> **What you are asked to do**
For each line below that holds "will", return the line as it stands.

Stored data
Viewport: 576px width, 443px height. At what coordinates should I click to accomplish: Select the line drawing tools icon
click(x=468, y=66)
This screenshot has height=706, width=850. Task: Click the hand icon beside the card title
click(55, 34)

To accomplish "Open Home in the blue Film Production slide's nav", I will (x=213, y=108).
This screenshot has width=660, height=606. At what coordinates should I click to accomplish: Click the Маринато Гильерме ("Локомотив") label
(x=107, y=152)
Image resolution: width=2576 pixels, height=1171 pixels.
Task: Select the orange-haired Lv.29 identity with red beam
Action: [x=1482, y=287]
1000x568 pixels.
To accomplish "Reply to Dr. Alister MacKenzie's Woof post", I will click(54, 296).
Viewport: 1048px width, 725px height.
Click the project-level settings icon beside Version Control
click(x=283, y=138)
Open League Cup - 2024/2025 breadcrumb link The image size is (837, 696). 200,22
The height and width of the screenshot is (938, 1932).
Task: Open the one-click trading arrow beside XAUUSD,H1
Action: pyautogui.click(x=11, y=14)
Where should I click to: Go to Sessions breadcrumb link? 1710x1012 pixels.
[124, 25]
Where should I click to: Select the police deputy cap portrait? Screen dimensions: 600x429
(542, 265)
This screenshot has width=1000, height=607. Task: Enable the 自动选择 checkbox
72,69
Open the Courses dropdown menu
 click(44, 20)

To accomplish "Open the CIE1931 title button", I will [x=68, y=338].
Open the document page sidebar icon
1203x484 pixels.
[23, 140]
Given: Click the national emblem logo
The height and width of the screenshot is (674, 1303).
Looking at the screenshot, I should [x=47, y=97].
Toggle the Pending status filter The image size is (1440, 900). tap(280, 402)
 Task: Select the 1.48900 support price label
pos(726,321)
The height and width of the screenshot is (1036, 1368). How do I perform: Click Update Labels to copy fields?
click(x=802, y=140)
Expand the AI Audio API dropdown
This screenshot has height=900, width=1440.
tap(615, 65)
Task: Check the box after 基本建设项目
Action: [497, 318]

> **Answer for this exercise**
To accomplish "Open Home in the blue Film Production slide's nav", I will (x=213, y=108).
To accomplish "Reply to Dr. Alister MacKenzie's Woof post", I will click(54, 296).
To accomplish "Open the CIE1931 title button", I will [x=68, y=338].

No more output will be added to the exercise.